> _Stored items_
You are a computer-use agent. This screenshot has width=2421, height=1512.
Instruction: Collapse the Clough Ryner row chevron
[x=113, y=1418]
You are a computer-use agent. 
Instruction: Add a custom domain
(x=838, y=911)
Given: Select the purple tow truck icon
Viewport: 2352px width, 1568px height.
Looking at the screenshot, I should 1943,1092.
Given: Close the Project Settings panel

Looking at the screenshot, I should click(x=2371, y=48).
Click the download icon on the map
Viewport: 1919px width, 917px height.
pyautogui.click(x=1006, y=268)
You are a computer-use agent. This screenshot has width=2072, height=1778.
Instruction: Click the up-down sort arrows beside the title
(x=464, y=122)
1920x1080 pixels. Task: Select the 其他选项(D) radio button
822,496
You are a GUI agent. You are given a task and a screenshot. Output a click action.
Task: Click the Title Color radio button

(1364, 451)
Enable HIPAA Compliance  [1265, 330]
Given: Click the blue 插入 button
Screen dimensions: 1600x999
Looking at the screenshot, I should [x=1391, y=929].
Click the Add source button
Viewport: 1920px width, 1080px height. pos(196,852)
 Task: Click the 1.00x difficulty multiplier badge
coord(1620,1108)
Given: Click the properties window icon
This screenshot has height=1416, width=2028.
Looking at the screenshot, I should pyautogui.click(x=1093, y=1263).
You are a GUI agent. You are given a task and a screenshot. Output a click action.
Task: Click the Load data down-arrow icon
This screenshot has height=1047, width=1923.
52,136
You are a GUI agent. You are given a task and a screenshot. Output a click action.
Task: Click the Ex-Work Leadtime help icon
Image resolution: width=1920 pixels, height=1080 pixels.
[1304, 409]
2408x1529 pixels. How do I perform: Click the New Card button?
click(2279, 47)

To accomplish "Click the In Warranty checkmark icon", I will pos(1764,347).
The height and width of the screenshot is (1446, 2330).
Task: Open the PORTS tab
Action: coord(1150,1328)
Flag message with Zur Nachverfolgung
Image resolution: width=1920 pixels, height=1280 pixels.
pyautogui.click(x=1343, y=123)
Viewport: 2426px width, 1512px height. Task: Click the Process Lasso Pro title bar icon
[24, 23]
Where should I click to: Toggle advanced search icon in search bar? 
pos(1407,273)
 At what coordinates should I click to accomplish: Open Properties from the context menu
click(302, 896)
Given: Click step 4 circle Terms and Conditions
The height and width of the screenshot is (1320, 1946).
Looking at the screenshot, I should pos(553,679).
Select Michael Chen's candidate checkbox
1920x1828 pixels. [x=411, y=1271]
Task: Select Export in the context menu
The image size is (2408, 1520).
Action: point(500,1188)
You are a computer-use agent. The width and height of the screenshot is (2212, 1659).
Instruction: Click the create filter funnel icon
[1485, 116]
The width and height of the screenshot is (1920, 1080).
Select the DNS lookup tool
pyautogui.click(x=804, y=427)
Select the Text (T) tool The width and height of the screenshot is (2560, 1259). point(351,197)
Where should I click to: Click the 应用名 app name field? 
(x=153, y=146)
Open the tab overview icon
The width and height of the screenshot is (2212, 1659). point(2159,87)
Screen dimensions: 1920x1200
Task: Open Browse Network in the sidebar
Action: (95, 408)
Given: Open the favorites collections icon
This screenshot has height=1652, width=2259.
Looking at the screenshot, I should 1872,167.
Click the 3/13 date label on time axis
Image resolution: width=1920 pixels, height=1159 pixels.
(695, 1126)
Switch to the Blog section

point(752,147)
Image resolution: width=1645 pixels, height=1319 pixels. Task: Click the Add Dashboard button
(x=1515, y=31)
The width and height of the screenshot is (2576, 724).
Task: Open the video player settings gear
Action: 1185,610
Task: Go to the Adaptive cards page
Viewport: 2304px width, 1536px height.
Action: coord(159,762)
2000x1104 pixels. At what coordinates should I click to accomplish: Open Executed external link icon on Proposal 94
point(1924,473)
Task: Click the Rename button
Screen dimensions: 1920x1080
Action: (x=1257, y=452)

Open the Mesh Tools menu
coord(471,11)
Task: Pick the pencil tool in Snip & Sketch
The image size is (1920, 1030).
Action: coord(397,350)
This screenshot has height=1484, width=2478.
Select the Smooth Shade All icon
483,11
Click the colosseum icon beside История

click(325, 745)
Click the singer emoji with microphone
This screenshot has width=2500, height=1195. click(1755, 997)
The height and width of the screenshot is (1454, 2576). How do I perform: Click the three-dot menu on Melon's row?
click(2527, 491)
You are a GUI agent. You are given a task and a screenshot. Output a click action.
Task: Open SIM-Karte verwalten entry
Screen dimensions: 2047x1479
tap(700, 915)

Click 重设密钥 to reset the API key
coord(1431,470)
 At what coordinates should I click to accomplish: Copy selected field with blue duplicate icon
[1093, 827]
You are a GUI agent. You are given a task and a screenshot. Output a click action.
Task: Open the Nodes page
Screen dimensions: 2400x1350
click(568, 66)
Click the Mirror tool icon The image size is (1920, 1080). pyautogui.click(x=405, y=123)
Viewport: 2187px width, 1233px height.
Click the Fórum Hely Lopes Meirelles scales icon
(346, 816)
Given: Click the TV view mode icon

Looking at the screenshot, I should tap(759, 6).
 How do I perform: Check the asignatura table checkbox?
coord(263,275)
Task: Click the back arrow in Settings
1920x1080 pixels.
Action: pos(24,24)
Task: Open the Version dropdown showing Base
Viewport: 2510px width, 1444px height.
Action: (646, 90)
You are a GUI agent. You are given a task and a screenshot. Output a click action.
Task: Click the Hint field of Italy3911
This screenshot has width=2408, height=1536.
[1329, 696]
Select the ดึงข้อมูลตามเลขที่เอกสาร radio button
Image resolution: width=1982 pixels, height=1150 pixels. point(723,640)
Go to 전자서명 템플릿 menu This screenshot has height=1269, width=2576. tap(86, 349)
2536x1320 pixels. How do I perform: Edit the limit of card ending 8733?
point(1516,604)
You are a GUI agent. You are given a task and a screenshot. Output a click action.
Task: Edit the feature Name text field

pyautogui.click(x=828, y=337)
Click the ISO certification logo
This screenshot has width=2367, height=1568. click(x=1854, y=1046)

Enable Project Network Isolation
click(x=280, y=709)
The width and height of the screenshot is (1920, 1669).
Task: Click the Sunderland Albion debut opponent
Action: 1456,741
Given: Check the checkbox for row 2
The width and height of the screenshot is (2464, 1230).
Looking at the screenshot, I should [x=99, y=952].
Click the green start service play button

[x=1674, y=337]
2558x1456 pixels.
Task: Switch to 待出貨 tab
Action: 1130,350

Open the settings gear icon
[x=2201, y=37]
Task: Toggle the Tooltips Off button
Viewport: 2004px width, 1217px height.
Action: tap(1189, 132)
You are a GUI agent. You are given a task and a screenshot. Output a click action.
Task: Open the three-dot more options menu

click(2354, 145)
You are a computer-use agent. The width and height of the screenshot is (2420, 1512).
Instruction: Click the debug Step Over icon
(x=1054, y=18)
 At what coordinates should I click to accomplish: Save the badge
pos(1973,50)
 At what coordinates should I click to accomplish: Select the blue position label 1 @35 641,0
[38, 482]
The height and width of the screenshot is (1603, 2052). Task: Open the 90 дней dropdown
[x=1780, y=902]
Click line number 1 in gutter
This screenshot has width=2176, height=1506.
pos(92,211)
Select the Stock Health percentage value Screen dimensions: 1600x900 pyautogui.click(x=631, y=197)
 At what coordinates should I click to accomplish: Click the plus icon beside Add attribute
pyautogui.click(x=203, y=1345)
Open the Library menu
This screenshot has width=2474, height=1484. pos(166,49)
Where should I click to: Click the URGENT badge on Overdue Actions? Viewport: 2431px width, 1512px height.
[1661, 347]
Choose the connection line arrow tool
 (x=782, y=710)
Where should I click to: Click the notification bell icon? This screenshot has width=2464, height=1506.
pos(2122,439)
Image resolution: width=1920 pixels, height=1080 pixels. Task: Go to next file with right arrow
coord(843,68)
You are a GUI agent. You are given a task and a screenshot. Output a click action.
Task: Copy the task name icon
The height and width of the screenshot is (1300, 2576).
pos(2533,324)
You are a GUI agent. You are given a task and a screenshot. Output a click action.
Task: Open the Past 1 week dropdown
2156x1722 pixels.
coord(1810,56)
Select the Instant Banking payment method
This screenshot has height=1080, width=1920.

> _What the task requires_
Nothing but the lines from the one containing "The height and width of the screenshot is (1300, 2576)." through the end of the entries belongs in the answer; repeat them exactly.

> _Result of this task_
The height and width of the screenshot is (1300, 2576).
pos(2533,324)
You are a GUI agent. You are given a task and a screenshot. Output a click action.
Task: Open the Past 1 week dropdown
2156x1722 pixels.
coord(1810,56)
Select the Instant Banking payment method
This screenshot has height=1080, width=1920.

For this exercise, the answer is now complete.